The answer must be every line from the entries below that contains "computer".

### Listed entries
= = =
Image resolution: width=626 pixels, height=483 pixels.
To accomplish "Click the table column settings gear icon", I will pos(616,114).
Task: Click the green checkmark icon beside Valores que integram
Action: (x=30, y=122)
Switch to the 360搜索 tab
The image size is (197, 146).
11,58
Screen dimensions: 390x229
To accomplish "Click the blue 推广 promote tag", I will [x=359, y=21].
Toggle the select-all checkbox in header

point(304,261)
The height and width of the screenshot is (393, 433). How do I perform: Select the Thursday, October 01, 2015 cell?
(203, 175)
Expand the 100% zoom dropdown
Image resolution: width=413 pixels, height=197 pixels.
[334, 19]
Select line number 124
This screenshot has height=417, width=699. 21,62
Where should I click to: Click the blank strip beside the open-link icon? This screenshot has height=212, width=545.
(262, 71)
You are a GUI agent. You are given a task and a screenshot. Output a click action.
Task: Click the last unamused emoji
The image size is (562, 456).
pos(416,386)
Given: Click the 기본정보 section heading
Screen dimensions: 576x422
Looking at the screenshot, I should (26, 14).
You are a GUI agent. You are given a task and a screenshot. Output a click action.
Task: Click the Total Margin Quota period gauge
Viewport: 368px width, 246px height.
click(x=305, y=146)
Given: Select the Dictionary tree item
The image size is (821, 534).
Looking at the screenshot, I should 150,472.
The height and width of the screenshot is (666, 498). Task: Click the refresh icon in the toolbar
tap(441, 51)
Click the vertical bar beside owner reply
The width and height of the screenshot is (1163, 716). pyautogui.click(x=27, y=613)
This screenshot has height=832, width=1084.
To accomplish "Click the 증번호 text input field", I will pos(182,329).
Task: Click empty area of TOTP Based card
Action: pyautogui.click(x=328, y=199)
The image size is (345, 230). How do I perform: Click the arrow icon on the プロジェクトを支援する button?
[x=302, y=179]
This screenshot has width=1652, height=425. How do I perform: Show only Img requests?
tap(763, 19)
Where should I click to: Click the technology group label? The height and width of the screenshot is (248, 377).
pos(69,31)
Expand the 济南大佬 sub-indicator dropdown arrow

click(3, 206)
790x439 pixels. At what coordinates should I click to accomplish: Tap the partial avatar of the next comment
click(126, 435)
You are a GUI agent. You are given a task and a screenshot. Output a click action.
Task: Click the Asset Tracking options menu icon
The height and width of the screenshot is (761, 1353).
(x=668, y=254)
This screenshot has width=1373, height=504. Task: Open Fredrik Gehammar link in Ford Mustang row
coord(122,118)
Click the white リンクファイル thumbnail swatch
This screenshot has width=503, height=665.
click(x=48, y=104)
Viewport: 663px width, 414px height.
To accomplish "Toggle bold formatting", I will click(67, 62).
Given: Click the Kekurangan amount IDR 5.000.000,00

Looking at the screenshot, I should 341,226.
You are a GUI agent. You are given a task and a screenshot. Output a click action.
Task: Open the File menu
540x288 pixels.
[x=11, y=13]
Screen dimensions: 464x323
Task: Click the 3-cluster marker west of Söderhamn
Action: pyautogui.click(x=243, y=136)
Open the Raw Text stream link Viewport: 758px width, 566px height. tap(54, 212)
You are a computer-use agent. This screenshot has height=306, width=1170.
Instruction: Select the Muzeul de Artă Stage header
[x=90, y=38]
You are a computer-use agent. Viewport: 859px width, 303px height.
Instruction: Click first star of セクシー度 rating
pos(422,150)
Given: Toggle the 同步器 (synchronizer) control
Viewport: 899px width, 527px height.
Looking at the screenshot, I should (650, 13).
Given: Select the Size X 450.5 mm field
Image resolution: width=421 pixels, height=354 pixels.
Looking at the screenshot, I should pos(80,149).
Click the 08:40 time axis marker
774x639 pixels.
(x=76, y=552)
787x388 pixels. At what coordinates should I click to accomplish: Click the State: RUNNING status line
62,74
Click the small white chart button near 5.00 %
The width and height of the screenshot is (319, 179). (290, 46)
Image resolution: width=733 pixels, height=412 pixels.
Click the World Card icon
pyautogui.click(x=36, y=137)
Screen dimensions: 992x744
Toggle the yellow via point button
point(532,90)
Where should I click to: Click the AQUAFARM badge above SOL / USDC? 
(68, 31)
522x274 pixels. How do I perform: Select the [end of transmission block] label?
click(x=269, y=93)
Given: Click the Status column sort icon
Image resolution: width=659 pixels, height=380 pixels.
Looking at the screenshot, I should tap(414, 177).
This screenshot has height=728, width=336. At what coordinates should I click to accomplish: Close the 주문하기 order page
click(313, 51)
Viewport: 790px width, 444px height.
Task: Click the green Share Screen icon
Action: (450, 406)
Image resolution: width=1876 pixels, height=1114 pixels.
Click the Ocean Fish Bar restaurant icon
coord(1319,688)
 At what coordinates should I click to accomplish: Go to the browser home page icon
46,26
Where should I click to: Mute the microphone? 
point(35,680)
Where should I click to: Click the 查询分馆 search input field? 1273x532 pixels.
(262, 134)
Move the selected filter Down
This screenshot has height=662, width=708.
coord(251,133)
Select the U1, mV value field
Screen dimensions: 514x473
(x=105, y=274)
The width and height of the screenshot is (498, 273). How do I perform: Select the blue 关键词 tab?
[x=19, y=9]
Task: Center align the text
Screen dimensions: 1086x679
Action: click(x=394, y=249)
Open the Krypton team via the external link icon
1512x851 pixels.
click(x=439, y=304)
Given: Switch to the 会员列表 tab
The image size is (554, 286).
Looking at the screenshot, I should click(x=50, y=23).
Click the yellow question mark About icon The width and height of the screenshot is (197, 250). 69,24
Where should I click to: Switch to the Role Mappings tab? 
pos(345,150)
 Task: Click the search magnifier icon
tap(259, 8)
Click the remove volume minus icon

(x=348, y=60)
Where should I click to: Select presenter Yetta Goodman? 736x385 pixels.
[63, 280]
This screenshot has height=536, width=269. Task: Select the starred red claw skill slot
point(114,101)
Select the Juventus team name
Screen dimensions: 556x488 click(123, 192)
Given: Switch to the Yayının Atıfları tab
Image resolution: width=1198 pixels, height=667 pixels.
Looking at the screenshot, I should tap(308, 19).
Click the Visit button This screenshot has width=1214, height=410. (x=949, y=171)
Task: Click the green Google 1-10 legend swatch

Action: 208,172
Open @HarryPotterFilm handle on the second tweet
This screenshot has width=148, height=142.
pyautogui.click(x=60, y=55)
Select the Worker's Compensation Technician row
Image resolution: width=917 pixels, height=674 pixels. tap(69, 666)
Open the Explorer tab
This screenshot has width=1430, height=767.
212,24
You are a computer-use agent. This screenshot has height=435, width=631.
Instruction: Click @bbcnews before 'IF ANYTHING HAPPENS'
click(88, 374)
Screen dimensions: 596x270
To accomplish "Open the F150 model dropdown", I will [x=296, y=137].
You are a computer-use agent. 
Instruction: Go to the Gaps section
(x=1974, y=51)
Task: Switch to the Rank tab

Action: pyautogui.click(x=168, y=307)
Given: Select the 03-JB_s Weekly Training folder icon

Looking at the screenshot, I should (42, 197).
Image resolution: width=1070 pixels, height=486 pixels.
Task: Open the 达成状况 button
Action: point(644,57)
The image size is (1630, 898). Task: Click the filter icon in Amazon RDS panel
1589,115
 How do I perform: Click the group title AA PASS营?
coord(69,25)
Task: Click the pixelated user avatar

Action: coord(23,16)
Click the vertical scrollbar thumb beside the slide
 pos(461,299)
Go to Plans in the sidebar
= = =
### Exercise answer
You are a computer-use agent. This screenshot has height=306, width=1170.
You are a computer-use agent. Viewport: 859px width, 303px height.
You are a computer-use agent. This screenshot has height=435, width=631.
You are a computer-use agent. 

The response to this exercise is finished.